**Consegne**
A – Trascrivi dal brano sull'occupazione dell'Istituto Santa Giuliana tutto ciò che va da "09 Ottobre 2023" fino a "LUnA annunciando l’occupazione.".
B – Prosegui il brano sull'occupazione dell'Istituto Santa Giuliana, riprendendo subito dopo la sua ultima frase.

**Brano**
^^^^
Venerdì è stato occupato a scopo abitativo un immobile rimasto vuoto dopo che le Mantellate Serve di Maria hanno deciso di chiudere scuola e collegio e vendere l’edificio. Si è parlato di un acquirente che manterrà il convitto, ma con quali caratteristiche? L’ennesimo studentato di lusso? Le esternazioni della proprietà uscente non sciolgono i dubbi.

09 Ottobre 2023 - 11:25

Da venerdì è in corso una nuova occupazione abitativa in città: “Abbiamo aperto le porte dell’Istituto Santa Giuliana, in via Mazzini 90, un grande stabile vuoto e in vendita nella città di Bologna, di proprietà della Chiesa, per la precisione della Congregazione delle Suore Mantellate Serve di Maria. Parole d’ordine: In/Out, dentro la città, fuori dal mercato! Lo facciamo per aprire uno spazio per chi cerca casa, per chi è costrett* a stare su divani, chi in AirBnb, chi per strada. Lo facciamo forti delle esperienze che abbiamo avuto negli ultimi 365 giorni, nelle quali abbiamo sperimentato forme di abitare collaborativo, abbiamo restituito spazi alla città, abbiamo auto-recuperato stabili abbandonati, abbiamo lottato con tante persone e dialogato anche con chi è divers* da noi”, ha scritto il collettivo LUnA annunciando l’occupazione.
^^^^
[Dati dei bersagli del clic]

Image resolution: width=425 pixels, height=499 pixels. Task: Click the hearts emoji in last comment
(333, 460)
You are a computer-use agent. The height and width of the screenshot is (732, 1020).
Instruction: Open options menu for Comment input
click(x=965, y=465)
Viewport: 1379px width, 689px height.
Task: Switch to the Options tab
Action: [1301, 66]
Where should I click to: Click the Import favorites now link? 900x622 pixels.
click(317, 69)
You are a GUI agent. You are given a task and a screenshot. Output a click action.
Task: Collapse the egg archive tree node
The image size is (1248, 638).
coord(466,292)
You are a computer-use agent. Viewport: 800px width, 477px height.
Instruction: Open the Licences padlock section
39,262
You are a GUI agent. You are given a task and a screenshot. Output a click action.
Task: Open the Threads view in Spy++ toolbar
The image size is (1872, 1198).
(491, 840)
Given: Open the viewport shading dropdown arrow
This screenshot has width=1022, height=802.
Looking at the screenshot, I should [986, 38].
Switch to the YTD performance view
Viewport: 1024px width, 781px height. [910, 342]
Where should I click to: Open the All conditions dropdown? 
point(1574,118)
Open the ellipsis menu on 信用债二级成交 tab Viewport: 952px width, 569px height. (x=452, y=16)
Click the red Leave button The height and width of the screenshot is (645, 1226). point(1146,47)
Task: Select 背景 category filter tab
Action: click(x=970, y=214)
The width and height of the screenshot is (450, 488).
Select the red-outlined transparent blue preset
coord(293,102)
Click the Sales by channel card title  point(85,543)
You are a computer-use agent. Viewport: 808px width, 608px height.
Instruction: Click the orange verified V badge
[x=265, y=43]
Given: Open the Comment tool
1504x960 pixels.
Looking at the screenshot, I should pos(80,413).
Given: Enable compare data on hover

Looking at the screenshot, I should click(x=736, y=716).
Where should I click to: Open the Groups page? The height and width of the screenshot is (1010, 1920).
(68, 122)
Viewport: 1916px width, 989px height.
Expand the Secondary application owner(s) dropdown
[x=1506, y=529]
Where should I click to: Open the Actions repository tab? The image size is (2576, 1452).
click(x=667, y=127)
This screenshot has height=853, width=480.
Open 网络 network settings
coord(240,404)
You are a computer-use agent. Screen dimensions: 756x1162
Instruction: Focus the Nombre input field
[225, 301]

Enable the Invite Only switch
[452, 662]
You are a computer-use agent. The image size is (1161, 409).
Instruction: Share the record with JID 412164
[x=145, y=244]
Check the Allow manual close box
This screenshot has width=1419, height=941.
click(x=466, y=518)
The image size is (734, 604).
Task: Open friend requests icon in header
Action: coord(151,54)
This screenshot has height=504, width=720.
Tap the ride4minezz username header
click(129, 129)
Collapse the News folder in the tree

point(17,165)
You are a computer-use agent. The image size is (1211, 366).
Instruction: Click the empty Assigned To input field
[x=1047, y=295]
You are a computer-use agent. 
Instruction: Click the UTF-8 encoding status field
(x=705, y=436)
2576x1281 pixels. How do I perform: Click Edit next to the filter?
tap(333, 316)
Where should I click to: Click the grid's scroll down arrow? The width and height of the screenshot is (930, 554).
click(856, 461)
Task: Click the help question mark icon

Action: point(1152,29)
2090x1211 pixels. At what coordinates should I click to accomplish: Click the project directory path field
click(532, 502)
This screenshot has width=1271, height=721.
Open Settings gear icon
^^^^
**Soluzioni**
A –
09 Ottobre 2023 - 11:25

Da venerdì è in corso una nuova occupazione abitativa in città: “Abbiamo aperto le porte dell’Istituto Santa Giuliana, in via Mazzini 90, un grande stabile vuoto e in vendita nella città di Bologna, di proprietà della Chiesa, per la precisione della Congregazione delle Suore Mantellate Serve di Maria. Parole d’ordine: In/Out, dentro la città, fuori dal mercato! Lo facciamo per aprire uno spazio per chi cerca casa, per chi è costrett* a stare su divani, chi in AirBnb, chi per strada. Lo facciamo forti delle esperienze che abbiamo avuto negli ultimi 365 giorni, nelle quali abbiamo sperimentato forme di abitare collaborativo, abbiamo restituito spazi alla città, abbiamo auto-recuperato stabili abbandonati, abbiamo lottato con tante persone e dialogato anche con chi è divers* da noi”, ha scritto il collettivo LUnA annunciando l’occupazione.

B –
Lo stabile è rimasto vuoto dopo che, nei mesi scorsi, la Congregazione ha comunicato la decisione di chiudere la scuola cattolica e l’annesso convitto in cui vivevano 70 studentesse universitarie. Al posto del Santa Giuliana sono così rimaste “50 camere vuote- ha segnalato sempre LUnA- una scuola chiusa, insegnanti ed alunn* ricollocat*. Questa è la volontà della proprietà dell’Istituto: fare cassa perché il mantenimento dello stabile non era più sostenibile. A noi sorge una domanda: chi potrà permettersi di comprare e rimettere all’utilizzo questo stabile? Saranno cooperative di abitanti? Padroni illuminati o benefattori? Oppure saranno i soliti noti, holdings, capitali esteri, gruppi immobiliari, che abbiamo conosciuto e contestato più volte, pronti a speculare sulla pelle di chi ha bisogno di una casa?”.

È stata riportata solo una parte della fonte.